Begin PAGE
A team of researchers led by a Stanford professor investigated the correlation between financial resources, happiness, and the feeling of having a meaningful and purposeful life. What they found was that, in general, the greater the financial resources, the weaker the relationship of happiness with the feeling of living a meaningful life.

The team, led by Jennifer Aaker, professor of marketing at Stanford Graduate School of Business, a scholar of the relationships between happiness, money, and feelings of meaning, analyzed data from multiple samples involving more than 500,000 people in 123 countries.

Aaker and her coauthors found that meaning is a stronger predictor of happiness for people with low incomes than those with greater financial resources. In other words, people with more money may be happier, but people with less money view happiness as tied to a sense of meaning — the belief that their life has purpose, value, and direction. And, remarkably, that connection is consistent across much of the world.

They propose this effect is due to more affluent individuals having greater access to other external sources of happiness, which allows them to rely less on the internally constructed sense of meaning to enjoy greater happiness.

To Stanford’s publishing, Aaker cautioned that these findings should not be used to minimize or dismiss the real disadvantages that low-income people and communities face. Instead, the paper provides additional context for future research and policymaking. “In addition to improving basic conditions for lower-income people, policies should not neglect the importance of meaning” in life, she said.
End PAGE
**AIM OF THE TASK**
According to the text on money, happiness and meaning, how many people and countries did the analyzed data cover?
Begin DATA PROVIDED
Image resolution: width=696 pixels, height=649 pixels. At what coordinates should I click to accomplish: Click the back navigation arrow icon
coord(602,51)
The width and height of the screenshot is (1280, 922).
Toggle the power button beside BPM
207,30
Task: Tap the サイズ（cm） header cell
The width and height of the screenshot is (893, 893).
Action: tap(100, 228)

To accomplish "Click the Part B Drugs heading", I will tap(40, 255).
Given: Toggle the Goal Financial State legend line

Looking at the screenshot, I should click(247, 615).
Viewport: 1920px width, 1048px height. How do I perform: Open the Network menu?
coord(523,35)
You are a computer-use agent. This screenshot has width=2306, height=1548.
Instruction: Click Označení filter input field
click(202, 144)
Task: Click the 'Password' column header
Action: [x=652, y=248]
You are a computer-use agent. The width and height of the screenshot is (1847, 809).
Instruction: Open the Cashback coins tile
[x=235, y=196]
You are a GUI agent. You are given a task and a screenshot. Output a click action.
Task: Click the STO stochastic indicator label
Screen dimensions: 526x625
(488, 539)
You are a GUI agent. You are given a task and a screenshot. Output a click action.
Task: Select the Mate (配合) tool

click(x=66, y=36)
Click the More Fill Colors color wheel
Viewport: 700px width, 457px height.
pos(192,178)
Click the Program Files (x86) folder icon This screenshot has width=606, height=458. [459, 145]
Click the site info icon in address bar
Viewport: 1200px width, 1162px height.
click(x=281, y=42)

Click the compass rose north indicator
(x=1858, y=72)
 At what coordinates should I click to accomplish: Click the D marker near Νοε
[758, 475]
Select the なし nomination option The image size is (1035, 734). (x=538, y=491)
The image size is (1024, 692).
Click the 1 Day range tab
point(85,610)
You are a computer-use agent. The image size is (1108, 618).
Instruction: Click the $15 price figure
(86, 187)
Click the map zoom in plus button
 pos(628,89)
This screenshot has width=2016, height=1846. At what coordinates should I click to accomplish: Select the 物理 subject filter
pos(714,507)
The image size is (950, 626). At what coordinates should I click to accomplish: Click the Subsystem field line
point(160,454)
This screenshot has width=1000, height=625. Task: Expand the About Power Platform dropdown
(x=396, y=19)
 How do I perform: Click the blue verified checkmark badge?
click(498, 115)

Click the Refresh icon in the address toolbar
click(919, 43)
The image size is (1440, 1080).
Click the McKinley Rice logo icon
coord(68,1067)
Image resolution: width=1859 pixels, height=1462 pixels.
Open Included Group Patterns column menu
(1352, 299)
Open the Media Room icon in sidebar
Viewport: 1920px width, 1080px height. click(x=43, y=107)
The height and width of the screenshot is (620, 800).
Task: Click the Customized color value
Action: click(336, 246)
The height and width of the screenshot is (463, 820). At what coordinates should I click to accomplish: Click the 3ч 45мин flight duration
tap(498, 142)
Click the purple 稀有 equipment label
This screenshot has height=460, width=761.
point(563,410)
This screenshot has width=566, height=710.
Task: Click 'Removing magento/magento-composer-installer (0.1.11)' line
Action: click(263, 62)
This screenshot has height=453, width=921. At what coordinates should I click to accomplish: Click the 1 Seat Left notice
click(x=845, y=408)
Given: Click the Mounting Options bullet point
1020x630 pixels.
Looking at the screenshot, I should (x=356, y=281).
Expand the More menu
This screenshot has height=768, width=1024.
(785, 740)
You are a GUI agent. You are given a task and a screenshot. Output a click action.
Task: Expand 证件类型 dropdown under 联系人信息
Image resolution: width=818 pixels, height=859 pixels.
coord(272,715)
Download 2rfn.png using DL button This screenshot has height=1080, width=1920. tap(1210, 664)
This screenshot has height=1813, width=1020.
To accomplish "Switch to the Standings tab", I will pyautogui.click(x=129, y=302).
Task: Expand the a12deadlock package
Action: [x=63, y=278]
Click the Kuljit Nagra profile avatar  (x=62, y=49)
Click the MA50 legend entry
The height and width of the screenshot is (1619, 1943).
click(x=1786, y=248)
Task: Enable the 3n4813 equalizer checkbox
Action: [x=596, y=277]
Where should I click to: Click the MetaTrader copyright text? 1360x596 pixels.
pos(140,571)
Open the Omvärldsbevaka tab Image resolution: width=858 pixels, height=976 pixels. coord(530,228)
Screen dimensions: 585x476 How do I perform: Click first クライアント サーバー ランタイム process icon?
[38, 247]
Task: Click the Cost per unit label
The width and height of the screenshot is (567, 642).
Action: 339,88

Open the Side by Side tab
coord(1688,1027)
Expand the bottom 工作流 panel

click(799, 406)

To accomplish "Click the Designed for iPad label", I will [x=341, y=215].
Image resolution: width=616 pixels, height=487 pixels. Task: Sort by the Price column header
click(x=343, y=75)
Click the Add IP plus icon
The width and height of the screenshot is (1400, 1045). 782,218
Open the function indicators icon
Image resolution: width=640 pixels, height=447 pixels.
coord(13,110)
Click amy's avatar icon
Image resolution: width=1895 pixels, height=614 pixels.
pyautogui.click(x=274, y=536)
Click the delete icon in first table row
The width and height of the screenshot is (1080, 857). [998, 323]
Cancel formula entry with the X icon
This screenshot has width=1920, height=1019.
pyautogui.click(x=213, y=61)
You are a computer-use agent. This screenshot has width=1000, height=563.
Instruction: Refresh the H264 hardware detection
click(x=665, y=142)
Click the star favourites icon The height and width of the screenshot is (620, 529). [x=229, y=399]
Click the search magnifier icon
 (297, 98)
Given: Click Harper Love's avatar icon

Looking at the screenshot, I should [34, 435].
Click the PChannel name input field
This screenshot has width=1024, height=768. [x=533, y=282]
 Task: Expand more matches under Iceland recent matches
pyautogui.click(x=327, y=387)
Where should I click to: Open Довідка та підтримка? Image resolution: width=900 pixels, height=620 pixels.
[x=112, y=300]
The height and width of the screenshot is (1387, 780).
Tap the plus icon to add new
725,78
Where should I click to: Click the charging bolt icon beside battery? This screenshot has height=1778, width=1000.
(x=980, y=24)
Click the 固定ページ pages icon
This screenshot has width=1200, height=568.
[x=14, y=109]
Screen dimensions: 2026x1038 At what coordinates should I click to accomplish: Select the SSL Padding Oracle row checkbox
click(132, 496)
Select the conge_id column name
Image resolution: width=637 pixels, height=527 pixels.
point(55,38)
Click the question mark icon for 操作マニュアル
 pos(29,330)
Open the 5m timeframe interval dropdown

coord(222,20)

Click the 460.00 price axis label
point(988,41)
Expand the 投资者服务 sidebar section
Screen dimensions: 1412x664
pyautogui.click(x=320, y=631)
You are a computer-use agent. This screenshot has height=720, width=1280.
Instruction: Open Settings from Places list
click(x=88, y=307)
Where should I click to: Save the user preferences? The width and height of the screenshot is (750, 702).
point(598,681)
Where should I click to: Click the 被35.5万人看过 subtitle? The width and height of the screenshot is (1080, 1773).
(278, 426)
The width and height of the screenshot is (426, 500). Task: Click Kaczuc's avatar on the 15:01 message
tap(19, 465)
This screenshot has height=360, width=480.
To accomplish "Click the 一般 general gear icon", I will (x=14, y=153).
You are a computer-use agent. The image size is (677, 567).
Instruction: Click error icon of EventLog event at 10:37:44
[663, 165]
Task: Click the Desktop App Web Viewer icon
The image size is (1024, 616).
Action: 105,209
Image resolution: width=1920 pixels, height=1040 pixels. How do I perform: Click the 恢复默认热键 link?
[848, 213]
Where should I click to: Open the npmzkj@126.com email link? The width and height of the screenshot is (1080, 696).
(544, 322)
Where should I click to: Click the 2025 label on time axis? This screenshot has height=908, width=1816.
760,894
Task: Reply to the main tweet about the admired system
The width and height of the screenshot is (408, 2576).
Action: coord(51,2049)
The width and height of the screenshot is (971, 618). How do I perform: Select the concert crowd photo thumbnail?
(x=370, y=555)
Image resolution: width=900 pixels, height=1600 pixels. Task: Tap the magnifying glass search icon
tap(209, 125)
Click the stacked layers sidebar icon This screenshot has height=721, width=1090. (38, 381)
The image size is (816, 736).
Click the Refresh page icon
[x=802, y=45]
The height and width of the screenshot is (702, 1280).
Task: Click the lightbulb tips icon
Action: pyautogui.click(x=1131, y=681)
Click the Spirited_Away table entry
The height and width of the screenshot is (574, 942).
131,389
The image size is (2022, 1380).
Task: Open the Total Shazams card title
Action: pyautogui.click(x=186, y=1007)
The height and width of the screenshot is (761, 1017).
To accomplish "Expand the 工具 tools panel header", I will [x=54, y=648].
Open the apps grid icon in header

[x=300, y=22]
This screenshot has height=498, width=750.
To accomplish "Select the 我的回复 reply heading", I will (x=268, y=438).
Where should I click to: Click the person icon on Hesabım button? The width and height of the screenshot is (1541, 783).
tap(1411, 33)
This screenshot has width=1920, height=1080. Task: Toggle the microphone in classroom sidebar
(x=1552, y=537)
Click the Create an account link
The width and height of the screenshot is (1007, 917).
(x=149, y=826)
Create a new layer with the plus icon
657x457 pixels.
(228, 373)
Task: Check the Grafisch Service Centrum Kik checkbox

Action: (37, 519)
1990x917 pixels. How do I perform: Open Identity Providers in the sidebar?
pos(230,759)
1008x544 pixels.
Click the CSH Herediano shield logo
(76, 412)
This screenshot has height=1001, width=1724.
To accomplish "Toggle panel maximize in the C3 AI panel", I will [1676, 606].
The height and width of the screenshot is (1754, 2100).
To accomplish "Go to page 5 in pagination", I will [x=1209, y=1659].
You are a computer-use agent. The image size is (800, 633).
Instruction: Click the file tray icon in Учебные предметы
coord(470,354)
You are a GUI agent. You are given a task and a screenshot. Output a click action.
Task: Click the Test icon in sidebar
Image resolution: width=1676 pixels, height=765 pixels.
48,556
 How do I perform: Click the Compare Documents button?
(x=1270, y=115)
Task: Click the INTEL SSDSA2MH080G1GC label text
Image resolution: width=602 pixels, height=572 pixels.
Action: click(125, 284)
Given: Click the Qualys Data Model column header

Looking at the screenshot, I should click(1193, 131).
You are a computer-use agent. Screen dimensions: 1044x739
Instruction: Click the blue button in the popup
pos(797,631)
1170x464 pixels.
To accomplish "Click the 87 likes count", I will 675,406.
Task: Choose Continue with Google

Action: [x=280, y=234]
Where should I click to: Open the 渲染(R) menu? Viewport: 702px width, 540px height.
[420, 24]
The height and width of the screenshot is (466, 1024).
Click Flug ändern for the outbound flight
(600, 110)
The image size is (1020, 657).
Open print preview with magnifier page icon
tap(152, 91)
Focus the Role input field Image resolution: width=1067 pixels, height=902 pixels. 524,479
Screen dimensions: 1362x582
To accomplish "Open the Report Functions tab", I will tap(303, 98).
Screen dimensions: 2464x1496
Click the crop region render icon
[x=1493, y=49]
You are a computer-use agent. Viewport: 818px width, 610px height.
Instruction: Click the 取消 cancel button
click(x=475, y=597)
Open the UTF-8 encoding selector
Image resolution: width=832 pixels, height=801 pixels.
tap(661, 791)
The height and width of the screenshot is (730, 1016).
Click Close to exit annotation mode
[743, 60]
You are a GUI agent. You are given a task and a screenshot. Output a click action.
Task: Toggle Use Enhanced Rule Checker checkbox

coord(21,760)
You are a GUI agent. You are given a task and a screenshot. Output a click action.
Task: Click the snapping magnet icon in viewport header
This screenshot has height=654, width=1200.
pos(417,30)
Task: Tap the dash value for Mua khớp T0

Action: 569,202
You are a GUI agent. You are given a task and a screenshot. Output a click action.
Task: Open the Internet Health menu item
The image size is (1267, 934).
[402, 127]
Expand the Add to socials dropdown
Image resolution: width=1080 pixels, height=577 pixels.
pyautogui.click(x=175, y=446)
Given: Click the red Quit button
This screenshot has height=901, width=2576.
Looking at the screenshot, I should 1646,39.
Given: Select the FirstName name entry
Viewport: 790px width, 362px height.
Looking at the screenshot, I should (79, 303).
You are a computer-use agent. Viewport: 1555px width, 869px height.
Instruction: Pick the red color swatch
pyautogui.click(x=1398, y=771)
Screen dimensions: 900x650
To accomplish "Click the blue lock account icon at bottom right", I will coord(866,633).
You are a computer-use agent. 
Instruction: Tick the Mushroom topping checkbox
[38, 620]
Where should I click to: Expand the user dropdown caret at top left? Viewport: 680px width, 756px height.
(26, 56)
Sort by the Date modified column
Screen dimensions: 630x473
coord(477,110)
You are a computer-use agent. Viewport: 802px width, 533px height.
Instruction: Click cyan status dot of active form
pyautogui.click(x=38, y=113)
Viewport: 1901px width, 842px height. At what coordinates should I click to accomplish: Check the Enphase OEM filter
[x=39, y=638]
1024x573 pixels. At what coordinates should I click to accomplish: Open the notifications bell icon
End DATA PROVIDED
**THE RESPONSE**
More than 500,000 people in 123 countries.